Abstract
Aim: The aim of this study was to assess the discriminatory power and potential turn around time (TAT) of a PCR‐based method for the detection of methicillin‐resistant Staphylococcus aureus (MRSA) from screening swabs.
Methods: Screening swabs were examined using the current laboratory protocol of direct culture on mannitol salt agar supplemented with oxacillin (MSAO‐direct). The PCR method involved pre‐incubation in broth for 4 hours followed by a multiplex PCR with primers directed to mecA and nuc genes of MRSA. The reference standard was determined by pre‐incubation in broth for 4 hours followed by culture on MSAO (MSAO‐broth).

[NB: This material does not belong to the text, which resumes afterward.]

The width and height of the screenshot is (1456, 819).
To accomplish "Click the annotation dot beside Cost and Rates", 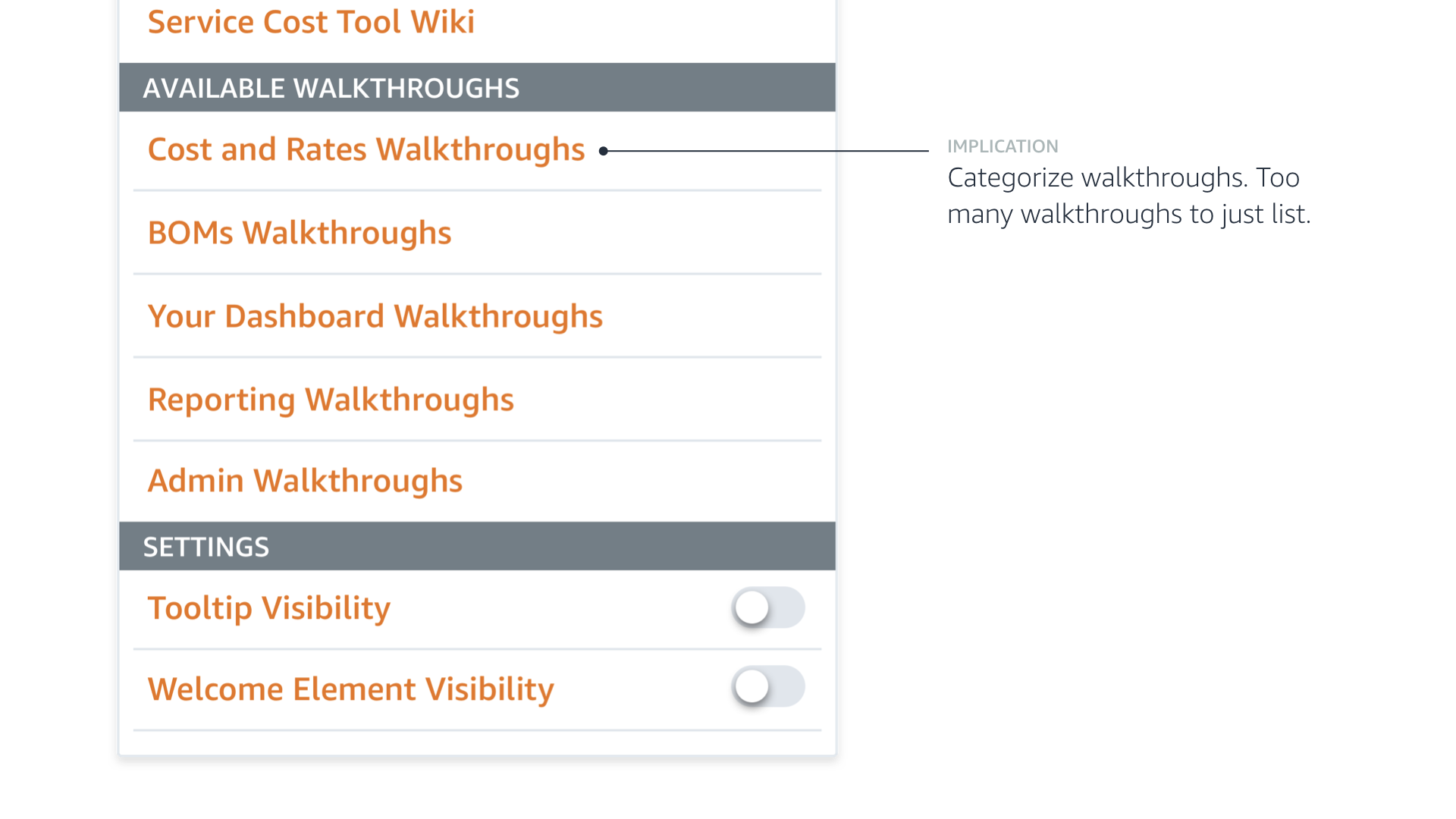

Results: A total of 256 swabs was analysed. The rates of detection of MRSA using MSAO‐direct, MSAO‐broth and PCR were 10.2, 13.3 and 10.2%, respectively. For PCR, the sensitivity, specificity, positive predictive value and negative predictive values were 66.7% (95%CI 51.9–83.3%), 98.6% (95%CI 97.1–100%), 84.6% (95%CI 76.2–100%) and 95.2% (95%CI 92.4–98.0%), respectively, and these results were almost identical to those obtained from MSAO‐direct. The agreement between MSAO‐direct and PCR was 61.5% (95%CI 42.8–80.2%) for positive results, 95.6% (95%CI 93.0–98.2%) for negative results and overall was 92.2% (95%CI 88.9–95.5%).
Conclusions: (1) The discriminatory power of PCR and MSAO‐direct is similar but the level of agreement, especially for true positive results, is low. (2) The potential TAT for the PCR method provides a marked advantage over conventional methods. (3) Further modifications to the PCR method such as increased broth incubation time, use of selective broth and adaptation to real‐time PCR may lead to improvement in sensitivity and TAT.